* [Brief]: The lines below starting at the line containing "Select the OneDrive - Personal folder" and ending at the line containing "Click the quantity" are to be repeated exactly, with both ends kept and nothing else added.

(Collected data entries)
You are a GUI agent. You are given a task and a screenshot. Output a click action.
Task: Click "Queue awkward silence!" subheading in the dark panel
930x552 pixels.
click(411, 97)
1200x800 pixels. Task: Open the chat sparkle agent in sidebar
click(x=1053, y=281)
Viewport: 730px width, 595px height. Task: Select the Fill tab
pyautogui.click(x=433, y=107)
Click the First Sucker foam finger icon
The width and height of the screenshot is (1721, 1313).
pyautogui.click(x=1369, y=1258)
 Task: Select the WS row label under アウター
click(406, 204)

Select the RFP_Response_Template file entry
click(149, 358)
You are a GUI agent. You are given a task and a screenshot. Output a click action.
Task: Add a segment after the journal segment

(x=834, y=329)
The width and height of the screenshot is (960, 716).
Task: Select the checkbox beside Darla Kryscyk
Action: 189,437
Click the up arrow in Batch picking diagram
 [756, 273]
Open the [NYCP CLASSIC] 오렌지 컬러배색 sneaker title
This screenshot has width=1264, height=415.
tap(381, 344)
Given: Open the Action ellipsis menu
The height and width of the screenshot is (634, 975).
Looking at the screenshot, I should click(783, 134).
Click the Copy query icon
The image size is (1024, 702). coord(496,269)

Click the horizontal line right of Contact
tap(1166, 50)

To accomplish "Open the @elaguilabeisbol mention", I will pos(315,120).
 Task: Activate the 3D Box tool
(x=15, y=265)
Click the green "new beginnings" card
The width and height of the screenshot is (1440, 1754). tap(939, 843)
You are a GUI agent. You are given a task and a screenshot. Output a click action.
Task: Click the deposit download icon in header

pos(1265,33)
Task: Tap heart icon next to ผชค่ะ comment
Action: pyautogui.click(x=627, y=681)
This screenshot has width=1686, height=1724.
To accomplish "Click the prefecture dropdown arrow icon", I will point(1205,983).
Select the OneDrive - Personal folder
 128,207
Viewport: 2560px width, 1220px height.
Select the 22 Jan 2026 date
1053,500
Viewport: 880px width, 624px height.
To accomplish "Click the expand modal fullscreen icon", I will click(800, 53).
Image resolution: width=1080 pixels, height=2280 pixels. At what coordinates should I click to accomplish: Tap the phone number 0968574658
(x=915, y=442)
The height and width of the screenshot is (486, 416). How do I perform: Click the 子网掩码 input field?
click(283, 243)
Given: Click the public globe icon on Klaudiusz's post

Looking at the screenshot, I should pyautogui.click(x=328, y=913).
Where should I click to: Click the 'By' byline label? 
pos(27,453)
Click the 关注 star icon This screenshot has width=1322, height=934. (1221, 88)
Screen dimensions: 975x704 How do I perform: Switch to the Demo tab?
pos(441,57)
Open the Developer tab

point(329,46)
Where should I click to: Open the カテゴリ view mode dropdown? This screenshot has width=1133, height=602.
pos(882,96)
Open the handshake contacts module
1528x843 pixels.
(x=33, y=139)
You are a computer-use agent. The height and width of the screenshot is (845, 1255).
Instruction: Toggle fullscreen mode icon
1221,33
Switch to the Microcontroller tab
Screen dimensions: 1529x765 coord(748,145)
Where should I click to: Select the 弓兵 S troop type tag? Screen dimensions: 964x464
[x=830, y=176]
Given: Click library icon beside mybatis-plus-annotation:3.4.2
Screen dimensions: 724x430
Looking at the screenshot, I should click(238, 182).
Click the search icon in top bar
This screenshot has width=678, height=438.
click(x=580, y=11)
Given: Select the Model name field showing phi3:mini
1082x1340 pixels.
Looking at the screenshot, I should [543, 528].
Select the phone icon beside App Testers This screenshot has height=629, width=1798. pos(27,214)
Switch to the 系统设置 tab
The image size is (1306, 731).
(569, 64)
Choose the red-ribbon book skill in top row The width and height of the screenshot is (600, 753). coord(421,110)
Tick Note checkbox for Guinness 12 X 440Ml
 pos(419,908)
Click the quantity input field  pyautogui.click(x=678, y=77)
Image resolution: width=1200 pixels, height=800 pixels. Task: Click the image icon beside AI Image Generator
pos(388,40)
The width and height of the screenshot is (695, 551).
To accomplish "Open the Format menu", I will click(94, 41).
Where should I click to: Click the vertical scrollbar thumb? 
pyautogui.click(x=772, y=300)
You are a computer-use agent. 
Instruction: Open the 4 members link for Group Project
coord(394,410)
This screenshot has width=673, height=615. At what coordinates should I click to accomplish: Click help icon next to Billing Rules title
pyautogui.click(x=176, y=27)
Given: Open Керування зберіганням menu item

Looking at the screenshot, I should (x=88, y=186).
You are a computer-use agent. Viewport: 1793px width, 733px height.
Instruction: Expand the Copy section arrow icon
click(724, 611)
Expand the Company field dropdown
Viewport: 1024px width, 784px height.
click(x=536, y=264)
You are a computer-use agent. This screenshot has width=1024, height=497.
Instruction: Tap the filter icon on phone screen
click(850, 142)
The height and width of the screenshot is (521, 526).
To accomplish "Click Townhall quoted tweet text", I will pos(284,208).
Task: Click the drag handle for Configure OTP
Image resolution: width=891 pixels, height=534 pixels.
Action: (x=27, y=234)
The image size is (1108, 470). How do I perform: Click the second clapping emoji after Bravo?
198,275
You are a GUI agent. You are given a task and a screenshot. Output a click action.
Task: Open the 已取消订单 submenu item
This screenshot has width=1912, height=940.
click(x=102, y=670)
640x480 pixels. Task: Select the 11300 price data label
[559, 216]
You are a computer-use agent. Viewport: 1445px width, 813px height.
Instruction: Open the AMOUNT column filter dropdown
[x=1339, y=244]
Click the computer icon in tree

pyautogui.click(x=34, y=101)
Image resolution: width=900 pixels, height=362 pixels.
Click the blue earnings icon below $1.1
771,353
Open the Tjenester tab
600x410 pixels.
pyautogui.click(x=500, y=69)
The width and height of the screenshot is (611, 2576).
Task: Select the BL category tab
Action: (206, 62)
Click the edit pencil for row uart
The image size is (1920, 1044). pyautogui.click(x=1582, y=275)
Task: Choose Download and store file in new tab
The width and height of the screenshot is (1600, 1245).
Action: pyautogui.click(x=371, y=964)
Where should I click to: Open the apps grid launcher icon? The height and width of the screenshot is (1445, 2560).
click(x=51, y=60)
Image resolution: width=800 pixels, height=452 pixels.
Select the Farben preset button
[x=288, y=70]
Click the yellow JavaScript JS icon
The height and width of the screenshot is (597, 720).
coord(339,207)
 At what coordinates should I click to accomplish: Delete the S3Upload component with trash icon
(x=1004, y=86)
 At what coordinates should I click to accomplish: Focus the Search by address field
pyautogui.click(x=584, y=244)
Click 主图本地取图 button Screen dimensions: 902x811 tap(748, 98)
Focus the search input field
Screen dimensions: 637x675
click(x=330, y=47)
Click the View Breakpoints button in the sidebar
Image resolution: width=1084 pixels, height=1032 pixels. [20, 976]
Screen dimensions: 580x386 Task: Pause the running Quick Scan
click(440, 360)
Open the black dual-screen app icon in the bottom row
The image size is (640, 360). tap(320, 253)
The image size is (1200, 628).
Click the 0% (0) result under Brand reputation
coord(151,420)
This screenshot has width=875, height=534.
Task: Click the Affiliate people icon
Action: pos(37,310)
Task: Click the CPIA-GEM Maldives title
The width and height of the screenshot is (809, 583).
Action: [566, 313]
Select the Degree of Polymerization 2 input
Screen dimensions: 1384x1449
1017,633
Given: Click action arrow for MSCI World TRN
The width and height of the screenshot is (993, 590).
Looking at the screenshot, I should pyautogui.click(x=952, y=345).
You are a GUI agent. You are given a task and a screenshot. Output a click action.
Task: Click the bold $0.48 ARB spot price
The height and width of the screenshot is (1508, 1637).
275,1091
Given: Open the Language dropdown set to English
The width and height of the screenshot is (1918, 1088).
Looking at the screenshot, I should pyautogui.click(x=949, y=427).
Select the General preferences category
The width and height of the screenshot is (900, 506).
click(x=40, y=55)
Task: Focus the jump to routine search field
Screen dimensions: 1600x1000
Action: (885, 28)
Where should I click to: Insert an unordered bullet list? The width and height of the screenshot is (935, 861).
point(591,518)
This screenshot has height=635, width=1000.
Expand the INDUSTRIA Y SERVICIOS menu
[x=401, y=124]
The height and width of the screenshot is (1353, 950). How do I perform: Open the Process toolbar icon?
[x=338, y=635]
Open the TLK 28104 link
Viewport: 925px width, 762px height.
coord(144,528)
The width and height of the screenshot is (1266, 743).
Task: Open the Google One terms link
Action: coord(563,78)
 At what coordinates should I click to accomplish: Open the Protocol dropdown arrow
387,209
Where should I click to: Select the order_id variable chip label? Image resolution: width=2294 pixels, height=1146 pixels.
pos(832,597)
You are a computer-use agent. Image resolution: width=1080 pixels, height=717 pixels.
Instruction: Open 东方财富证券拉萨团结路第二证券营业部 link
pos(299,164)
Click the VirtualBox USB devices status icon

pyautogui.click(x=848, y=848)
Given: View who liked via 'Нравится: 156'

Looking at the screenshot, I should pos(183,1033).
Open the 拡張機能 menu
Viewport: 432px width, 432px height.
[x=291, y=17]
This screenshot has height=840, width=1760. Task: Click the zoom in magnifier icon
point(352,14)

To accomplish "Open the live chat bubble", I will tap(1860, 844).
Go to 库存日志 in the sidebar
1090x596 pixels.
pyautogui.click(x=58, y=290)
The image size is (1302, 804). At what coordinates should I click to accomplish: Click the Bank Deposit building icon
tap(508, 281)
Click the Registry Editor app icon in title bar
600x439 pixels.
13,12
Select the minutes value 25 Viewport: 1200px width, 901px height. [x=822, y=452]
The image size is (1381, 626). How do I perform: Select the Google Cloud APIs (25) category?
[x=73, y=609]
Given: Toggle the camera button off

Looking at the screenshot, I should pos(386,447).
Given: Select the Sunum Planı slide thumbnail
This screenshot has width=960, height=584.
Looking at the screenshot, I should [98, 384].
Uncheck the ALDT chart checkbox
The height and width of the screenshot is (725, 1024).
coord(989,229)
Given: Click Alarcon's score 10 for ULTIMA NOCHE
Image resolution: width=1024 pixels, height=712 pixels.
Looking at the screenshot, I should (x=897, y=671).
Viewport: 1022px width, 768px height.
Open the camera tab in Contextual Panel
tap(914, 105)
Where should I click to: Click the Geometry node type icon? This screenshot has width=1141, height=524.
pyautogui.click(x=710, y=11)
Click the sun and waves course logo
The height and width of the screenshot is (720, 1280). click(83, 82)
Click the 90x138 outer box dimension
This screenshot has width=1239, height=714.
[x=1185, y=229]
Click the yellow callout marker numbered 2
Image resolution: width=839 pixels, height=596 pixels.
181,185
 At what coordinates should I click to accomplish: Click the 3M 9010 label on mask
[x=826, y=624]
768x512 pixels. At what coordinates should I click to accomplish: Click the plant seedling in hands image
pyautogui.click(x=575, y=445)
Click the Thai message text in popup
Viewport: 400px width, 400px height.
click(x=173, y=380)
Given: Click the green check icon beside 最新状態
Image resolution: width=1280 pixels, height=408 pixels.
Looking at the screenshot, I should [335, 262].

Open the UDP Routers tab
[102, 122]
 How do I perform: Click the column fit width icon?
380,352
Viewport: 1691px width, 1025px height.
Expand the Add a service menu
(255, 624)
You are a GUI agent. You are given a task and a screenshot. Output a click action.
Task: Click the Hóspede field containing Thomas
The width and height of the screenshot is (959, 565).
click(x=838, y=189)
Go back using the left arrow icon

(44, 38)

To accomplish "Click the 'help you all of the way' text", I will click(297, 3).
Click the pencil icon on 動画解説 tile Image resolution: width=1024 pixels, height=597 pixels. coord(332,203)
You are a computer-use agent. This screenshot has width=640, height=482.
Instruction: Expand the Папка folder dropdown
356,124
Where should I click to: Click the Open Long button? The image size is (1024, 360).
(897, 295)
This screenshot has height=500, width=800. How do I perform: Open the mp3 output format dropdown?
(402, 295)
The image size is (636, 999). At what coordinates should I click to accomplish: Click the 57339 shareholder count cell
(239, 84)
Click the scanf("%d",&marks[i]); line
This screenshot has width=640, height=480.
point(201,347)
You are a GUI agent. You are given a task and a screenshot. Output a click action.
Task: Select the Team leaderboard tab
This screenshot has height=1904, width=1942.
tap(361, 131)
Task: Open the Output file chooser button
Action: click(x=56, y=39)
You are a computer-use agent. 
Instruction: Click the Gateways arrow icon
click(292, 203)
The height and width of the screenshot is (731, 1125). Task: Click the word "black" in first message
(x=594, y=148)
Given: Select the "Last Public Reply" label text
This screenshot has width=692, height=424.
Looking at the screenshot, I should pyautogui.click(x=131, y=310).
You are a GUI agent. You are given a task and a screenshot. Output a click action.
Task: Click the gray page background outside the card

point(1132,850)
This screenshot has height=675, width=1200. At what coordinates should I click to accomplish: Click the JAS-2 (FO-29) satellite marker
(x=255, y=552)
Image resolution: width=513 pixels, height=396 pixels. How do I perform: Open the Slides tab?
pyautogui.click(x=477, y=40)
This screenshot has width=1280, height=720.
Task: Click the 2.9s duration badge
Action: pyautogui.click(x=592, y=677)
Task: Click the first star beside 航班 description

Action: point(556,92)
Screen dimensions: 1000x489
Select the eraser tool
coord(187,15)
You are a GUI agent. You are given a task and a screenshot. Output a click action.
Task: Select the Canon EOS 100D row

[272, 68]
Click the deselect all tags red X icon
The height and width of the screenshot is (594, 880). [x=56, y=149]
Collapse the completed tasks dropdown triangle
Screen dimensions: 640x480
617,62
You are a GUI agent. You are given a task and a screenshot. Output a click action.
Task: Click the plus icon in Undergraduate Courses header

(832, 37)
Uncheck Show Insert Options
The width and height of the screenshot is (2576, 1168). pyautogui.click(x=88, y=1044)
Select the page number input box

* [Exercise response]:
Select the OneDrive - Personal folder
 128,207
Viewport: 2560px width, 1220px height.
Select the 22 Jan 2026 date
1053,500
Viewport: 880px width, 624px height.
To accomplish "Click the expand modal fullscreen icon", I will click(800, 53).
Image resolution: width=1080 pixels, height=2280 pixels. At what coordinates should I click to accomplish: Tap the phone number 0968574658
(x=915, y=442)
The height and width of the screenshot is (486, 416). How do I perform: Click the 子网掩码 input field?
click(283, 243)
Given: Click the public globe icon on Klaudiusz's post

Looking at the screenshot, I should pyautogui.click(x=328, y=913).
Where should I click to: Click the 'By' byline label? 
pos(27,453)
Click the 关注 star icon This screenshot has width=1322, height=934. (1221, 88)
Screen dimensions: 975x704 How do I perform: Switch to the Demo tab?
pos(441,57)
Open the Developer tab

point(329,46)
Where should I click to: Open the カテゴリ view mode dropdown? This screenshot has width=1133, height=602.
pos(882,96)
Open the handshake contacts module
1528x843 pixels.
(x=33, y=139)
You are a computer-use agent. The height and width of the screenshot is (845, 1255).
Instruction: Toggle fullscreen mode icon
1221,33
Switch to the Microcontroller tab
Screen dimensions: 1529x765 coord(748,145)
Where should I click to: Select the 弓兵 S troop type tag? Screen dimensions: 964x464
[x=830, y=176]
Given: Click library icon beside mybatis-plus-annotation:3.4.2
Screen dimensions: 724x430
Looking at the screenshot, I should click(238, 182).
Click the search icon in top bar
This screenshot has width=678, height=438.
click(x=580, y=11)
Given: Select the Model name field showing phi3:mini
1082x1340 pixels.
Looking at the screenshot, I should [543, 528].
Select the phone icon beside App Testers This screenshot has height=629, width=1798. pos(27,214)
Switch to the 系统设置 tab
The image size is (1306, 731).
(569, 64)
Choose the red-ribbon book skill in top row The width and height of the screenshot is (600, 753). coord(421,110)
Tick Note checkbox for Guinness 12 X 440Ml
 pos(419,908)
Click the quantity input field  pyautogui.click(x=678, y=77)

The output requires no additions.